3. Optimization And The Debate About The Adaptationists’ Claim

To proponents of the adaptationist approach, such as Parker and Maynard Smith (1990), the danger of circularity in claims of optimality is real but of little concern if one is careful and rigorous when deriving the model and if one is scrupulous when testing it. To opponents of this approach, such as Gould and Lewontin (1979), it is inherently flawed because the hypothesis of optimality is never challenged or tested, as a failed optimality model is simply replaced with another optimality model. One alternative they suggest is to formulate predictions from nonadaptive or nonoptimal hypotheses, which can compete with the predictions of the optimality model. For example, one might claim that a trait has not evolved in response to the present environment, but instead evolved in a past environment; a plausible ancestral trait would then be used as a predictor of the trait and its predictive performance would be compared with that of an optimality model. Adherents of this ‘pluralist’ approach often claim that if the predictions of one or more of these nonoptimal competing hypotheses explain the data as well as the optimality model does, the former should be given precedence as an explanation for the trait (cf. Lewin 1980).

There are substantive differences between these viewpoints and as a result, proponents and opponents of the adaptationist approach have traded claims and counterclaims for decades; this is a central debate in evolutionary biology (see Orzack and Sober 1994, 2001). Adaptationists generally regard natural selection to be the only important influence on trait evolution, while pluralists regard natural selection to be just one of several such influences, the others being genetic drift, constraints engendered by genetic details, and phylogenetic inertia (the carryover of traits from a species’ ancestors; see Harvey and Pagel 1991 for further details). In an important sense, however, adaptationist and pluralist claims about trait evolution have a common feature—both start with a premise as to the truth or falsity of the adaptationist approach. To adaptationists, the near-certainty of optimality follows necessarily from what they view as the basic and unquestionable Darwinian dynamic of variation and selection; to pluralists, the near-certainty of nonoptimality follows necessarily from what they view as the inherent genetic and developmental complexity of the organism.

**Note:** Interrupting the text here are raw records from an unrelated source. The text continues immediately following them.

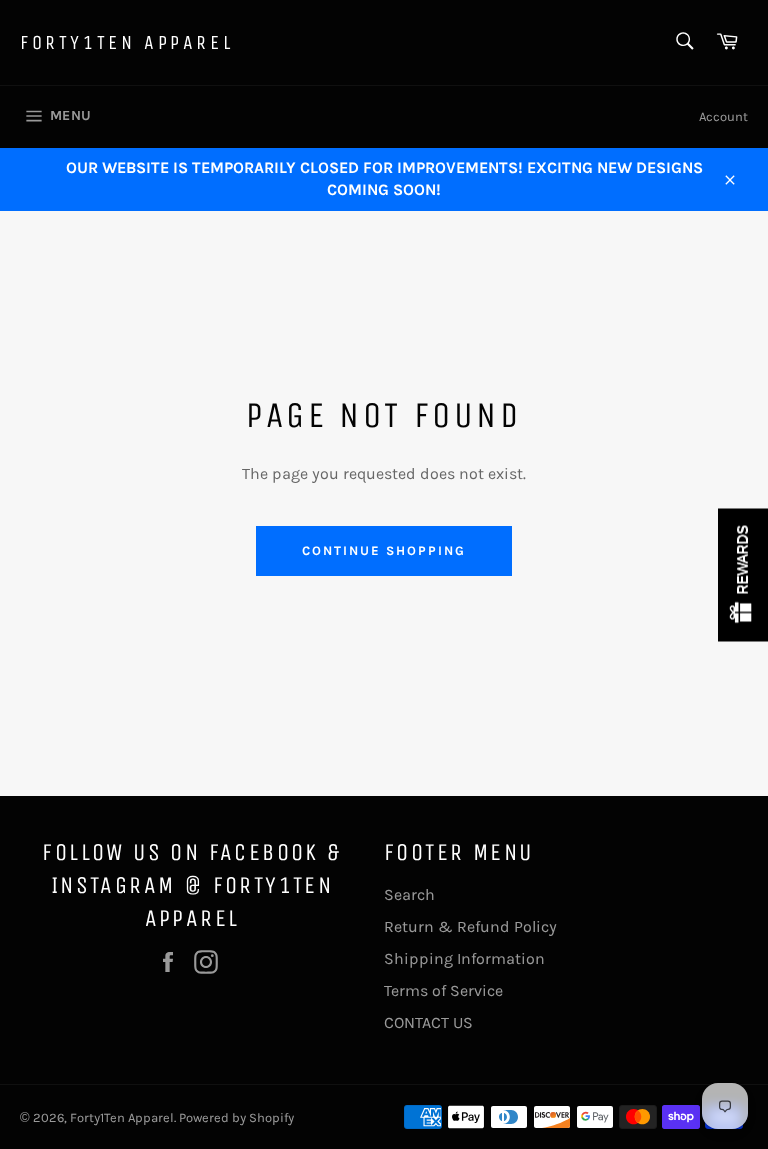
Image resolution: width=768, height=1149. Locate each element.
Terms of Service (443, 990)
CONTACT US (428, 1022)
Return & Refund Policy (470, 926)
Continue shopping (383, 550)
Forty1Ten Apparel (126, 42)
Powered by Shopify (236, 1117)
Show (743, 574)
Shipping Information (464, 958)
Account (723, 116)
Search (409, 894)
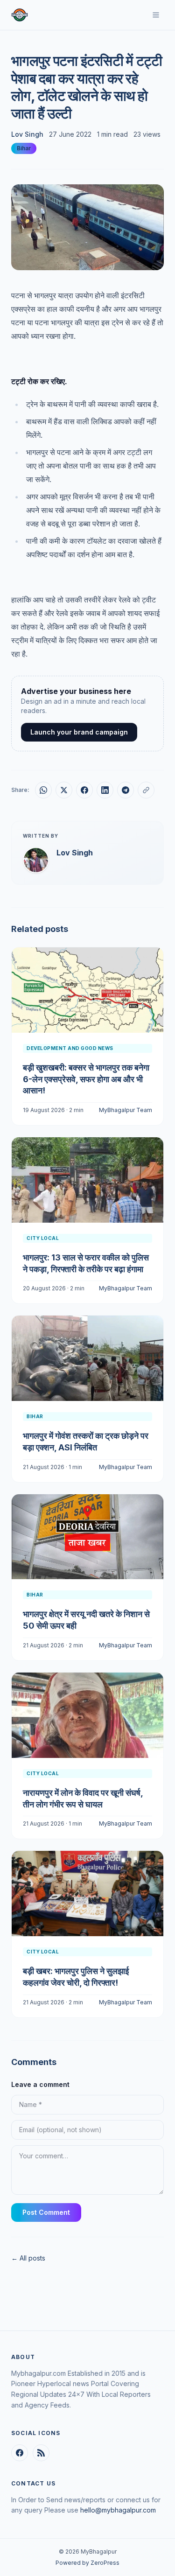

One alternative to the reliance on either of these premises is to assess the validity of the adaptationist approach via an ensemble test in which the successes and failures of specific optimality models at predicting trait values and explaining trait variation are tallied (see Orzack and Sober 1994 for further details.) One might regard the adaptationist claim to be true if, say, 90 percent of traits examined could be adequately explained by an optimality model. This ensemble test faces difficult but not insurmountable problems that relate to how traits and models are chosen to be part of the ensemble. Nonetheless, such a test has several virtues, an important one being that the truth or falsity of the adaptationist approach is not a premise; instead, either possibility is a potential conclusion of the ensemble test. To this extent, a central debate in evolutionary biology could be resolved on the basis of data, instead of being left unresolved because of the contradictory premises investigators use as a basis for their analyses.